USen’s newly-formed Committee on Curriculum and Instruction will focus on curriculum review and course changes across SU schools, Tom Barkley, the committee’s co-chair, said. Previously, the senate had separate Curriculum and Instruction committees. It also established an Employee Services, Fiscal Affairs, and Operations committee.

The Committee on Curriculum and Instruction will work with administrators and staff to coordinate any changes or suggestions and hear from representatives from each of SU’s schools and colleges. The new committee will also adjudicate student grade appeals alleging university procedural issues.

Barkley responded to concerns that members of the former Curriculum Committee would overtake operations from Instructions Committee members. He said the merger would be mutually beneficial.



“The Committee on Curriculum is not here to intervene.
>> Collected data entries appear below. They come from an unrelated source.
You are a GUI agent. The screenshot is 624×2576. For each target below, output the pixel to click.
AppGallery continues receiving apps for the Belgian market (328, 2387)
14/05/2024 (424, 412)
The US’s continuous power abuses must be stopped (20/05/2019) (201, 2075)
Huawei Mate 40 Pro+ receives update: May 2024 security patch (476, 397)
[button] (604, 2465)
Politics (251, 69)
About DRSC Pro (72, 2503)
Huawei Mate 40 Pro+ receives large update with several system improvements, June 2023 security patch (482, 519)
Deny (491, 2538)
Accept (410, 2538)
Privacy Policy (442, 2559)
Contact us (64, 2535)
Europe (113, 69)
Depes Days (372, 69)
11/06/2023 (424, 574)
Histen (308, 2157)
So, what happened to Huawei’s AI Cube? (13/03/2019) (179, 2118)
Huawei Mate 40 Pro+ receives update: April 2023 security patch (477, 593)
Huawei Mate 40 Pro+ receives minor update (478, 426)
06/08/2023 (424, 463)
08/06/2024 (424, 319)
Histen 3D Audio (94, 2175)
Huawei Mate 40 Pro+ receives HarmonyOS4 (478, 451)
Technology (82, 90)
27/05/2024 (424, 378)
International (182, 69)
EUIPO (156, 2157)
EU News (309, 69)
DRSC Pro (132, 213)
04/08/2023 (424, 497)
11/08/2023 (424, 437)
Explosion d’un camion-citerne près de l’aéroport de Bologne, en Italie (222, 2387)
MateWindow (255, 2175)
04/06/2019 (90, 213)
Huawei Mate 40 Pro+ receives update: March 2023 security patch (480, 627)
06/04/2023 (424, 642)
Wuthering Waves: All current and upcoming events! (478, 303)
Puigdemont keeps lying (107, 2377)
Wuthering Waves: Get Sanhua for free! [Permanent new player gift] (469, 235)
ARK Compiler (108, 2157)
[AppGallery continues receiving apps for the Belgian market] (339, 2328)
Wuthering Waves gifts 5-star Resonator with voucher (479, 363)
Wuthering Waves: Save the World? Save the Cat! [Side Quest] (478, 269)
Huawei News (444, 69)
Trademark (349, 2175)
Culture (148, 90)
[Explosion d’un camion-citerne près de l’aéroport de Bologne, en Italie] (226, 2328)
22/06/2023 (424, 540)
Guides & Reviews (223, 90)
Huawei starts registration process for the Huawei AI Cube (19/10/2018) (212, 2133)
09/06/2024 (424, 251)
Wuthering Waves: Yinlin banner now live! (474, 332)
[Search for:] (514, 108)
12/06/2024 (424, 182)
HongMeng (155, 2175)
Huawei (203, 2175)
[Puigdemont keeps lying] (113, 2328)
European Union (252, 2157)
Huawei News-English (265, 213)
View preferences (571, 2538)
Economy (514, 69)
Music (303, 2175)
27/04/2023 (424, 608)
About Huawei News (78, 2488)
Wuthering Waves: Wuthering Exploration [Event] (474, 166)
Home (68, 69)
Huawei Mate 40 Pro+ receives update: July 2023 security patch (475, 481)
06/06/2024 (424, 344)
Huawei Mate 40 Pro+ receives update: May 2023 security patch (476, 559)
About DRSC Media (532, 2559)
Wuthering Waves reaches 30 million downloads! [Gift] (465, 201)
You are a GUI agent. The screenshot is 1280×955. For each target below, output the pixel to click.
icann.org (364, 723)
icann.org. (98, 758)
We’re not here to dictate in any way, shape, or form what schools and colleges might want to propose for new courses,” Barkley said. “On the other hand, we do want to make sure the consultation takes place so that we don’t have duplications of courses across campus.”
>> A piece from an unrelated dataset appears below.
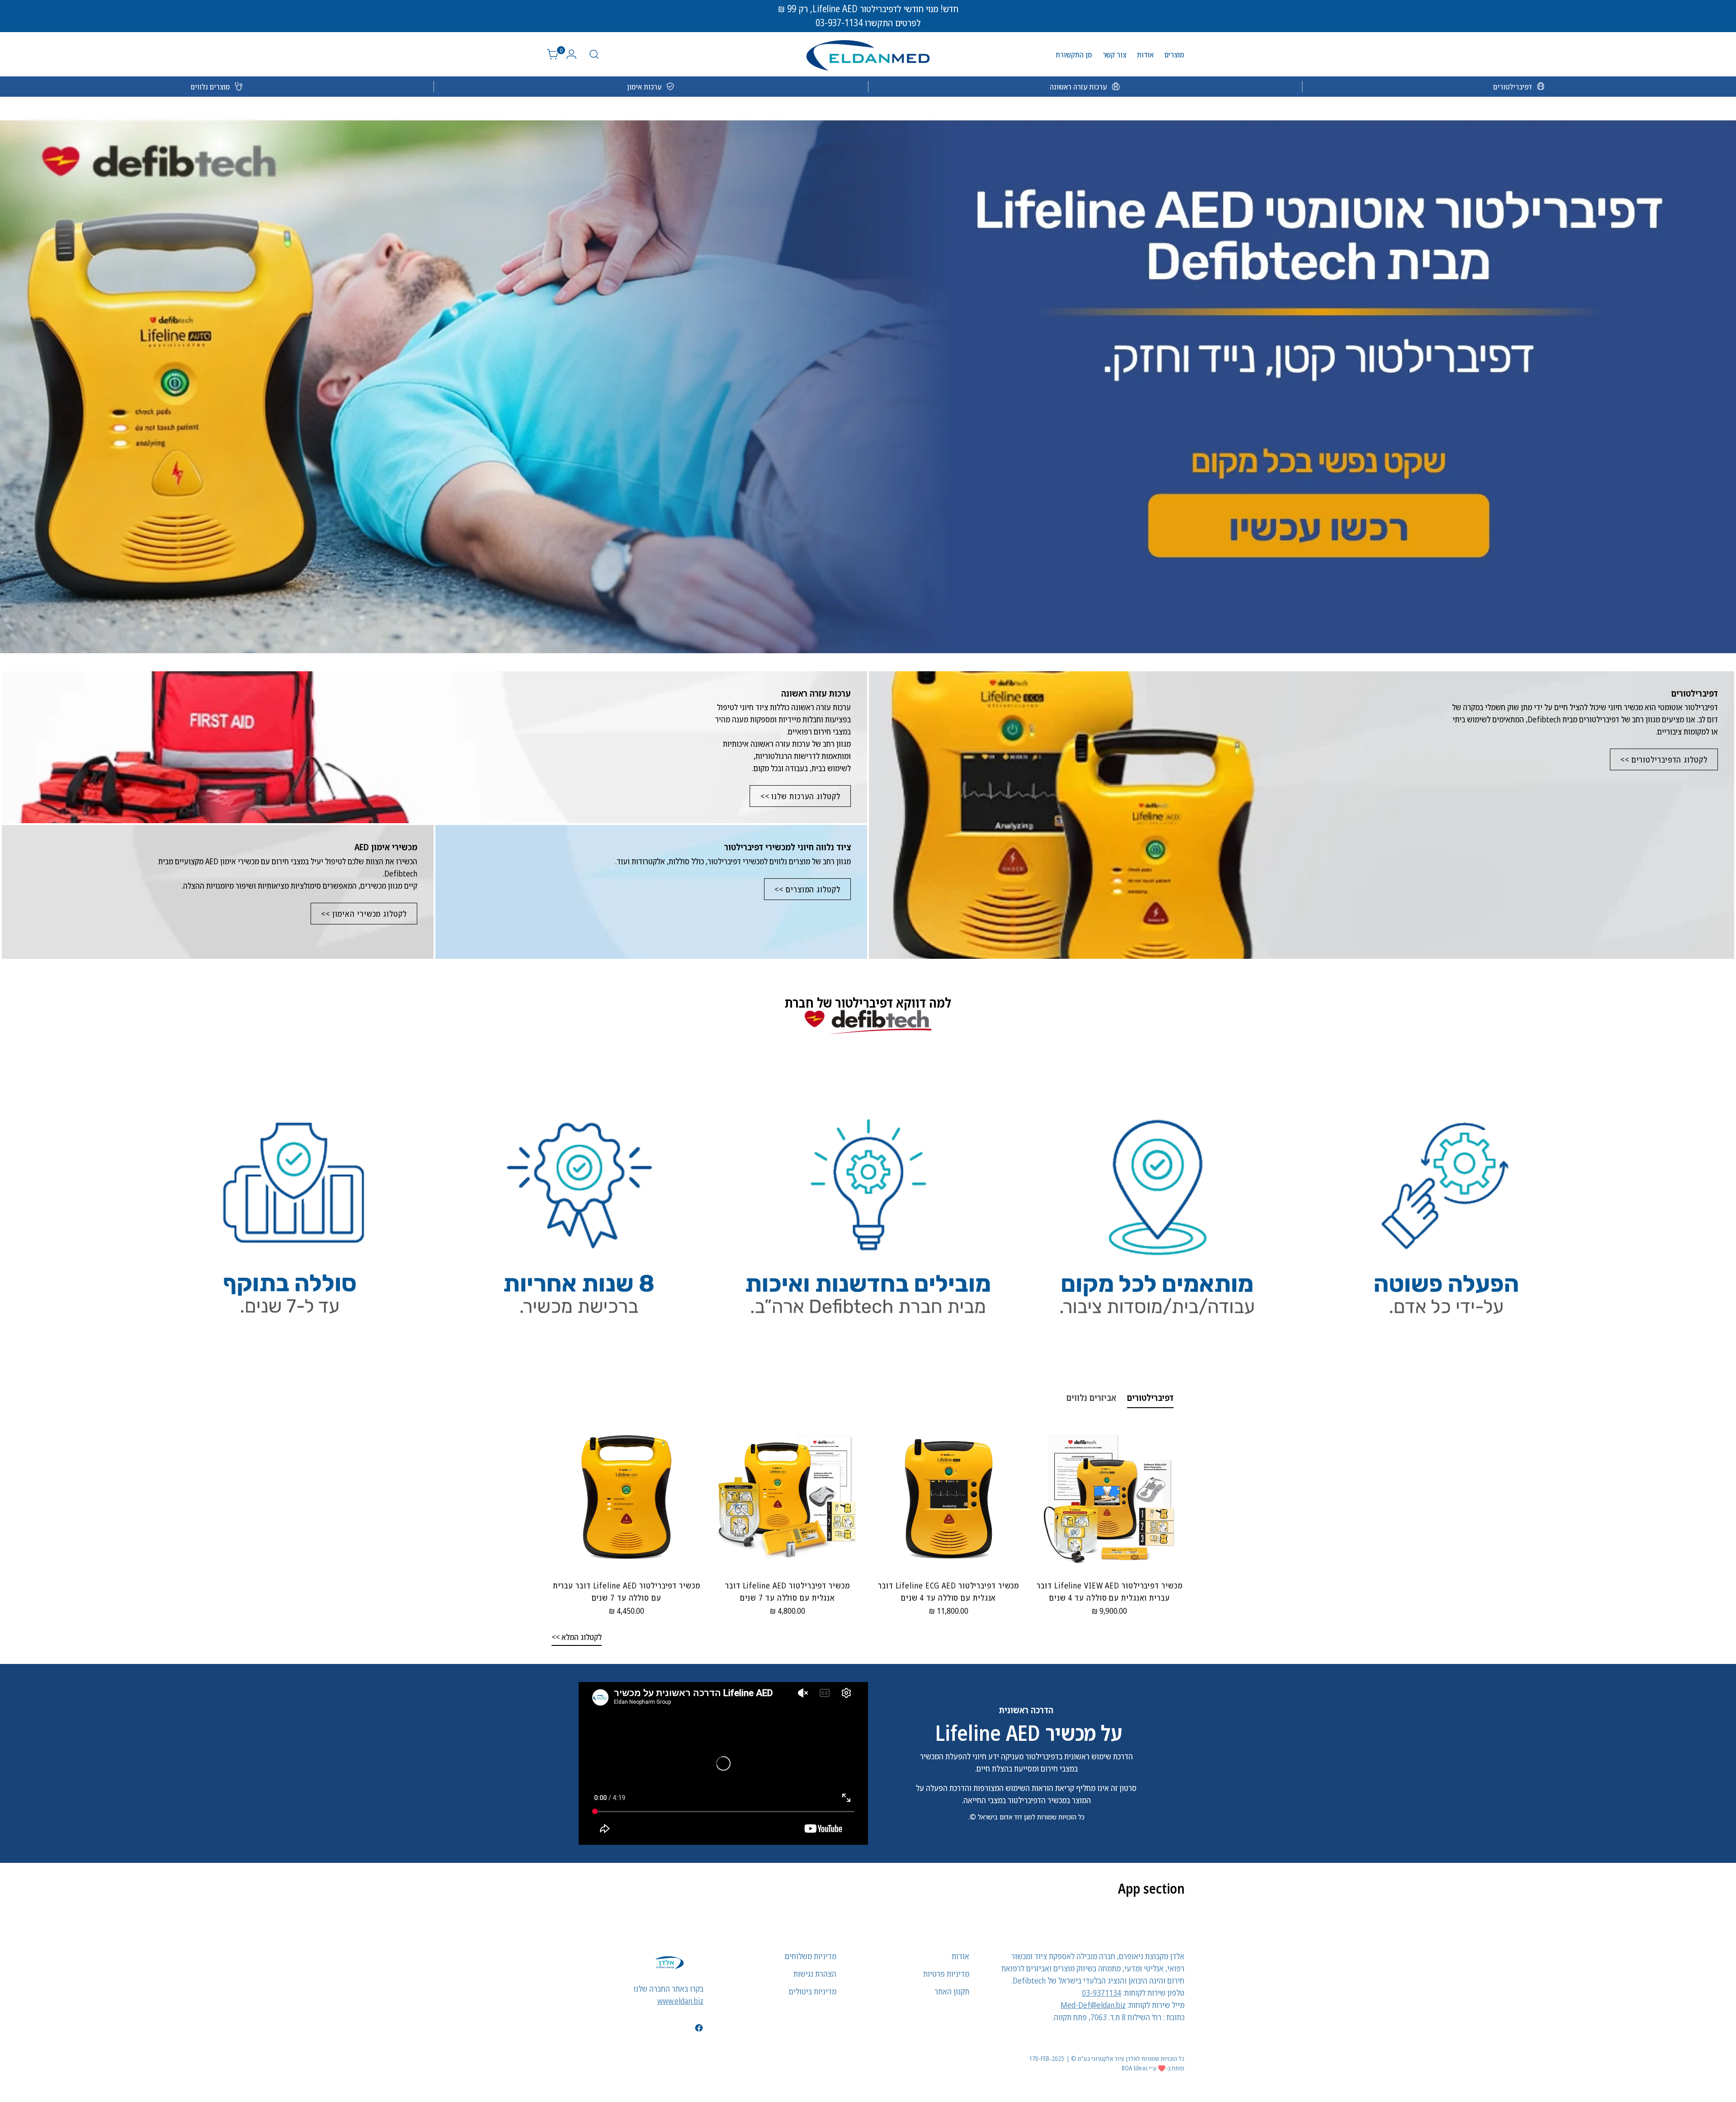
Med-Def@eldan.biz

The other new committee — Employee Services, Fiscal Affairs, and Operations — will advocate for spending programs that benefit the welfare of faculty and staff. Committee Chair Doug Yung said it will focus on five main areas: parking services, financial implications, transparency in compensation and job classifications, retirement benefits and the review of catering services.

Yung fielded questions from faculty members about their healthcare access. Some faculty members said their local primary care physicians have stopped accepting their university health plans, and some said their healthcare providers notified them they would stop seeing them in December.
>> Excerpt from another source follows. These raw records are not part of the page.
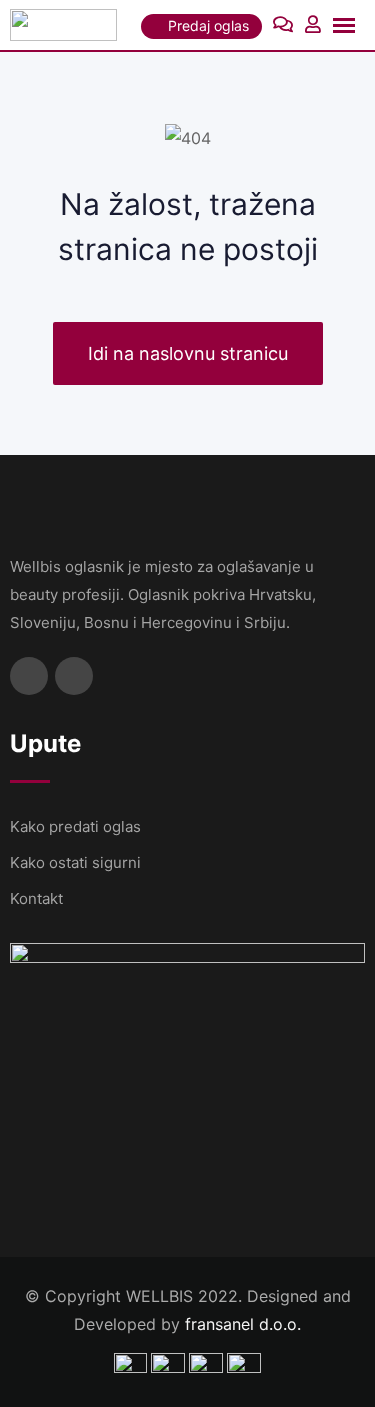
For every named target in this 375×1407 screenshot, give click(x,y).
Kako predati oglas (75, 826)
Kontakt (36, 898)
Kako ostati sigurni (75, 862)
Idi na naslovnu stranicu (188, 353)
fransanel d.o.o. (243, 1324)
Discussion continued after Tom Dennison, chair of USen’s Employee Benefits Advisory Council, spoke. The council, established in 2003, was created to ensure that the senate could effectively facilitate feedback from the broader university community.

Many senators said their dental care providers have begun dropping Delta Dental, the faculty’s coverage. Delta Dental currently serves as the university’s default dental care provider for faculty members.

Dennison told the senate that the council is reviewing the university’s health insurance providers and insurers and will be working with human resources to ensure SU knows the latest information.

“If you want to stay with your doctor, you’d have to use your out-of-network benefit,” one faculty member said. “The translation is your out-of-pocket expense is going to greatly increase. So yes, it’s still an option to stay with your doctor, but it’s going to be a very costly option.”

Chancellor Kent Syverud spoke after Dennison and said the concerns raised over the policies are out of SU’s control. The school contracts the policies through a third-party administrator, and the concerns between the faculty and healthcare providers cannot be immediately resolved.

“(Providers are) being very aggressive with the employers in terms of what they want to charge employers, and that’s the next concern coming up as soon as we go toward open enrollment,” Syverud said. “So all I can say is that I’m aware that people need access to doctors and urgent care.”

USen’s next meeting is scheduled for Oct. 23 at 4 p.m. The senators will meet virtually.

Other business:

  • Syverud announced that the university finished the 2024 fiscal year with a budget of over $1.7 billion and a surplus of $1.5 million. He said SU is currently on track to finish with a small surplus for the 2025 fiscal year.
  • Syverud said the school’s endowment has been steadily growing and that SU added 94 new full-time faculty, in addition to 90 new part-time members for this academic year.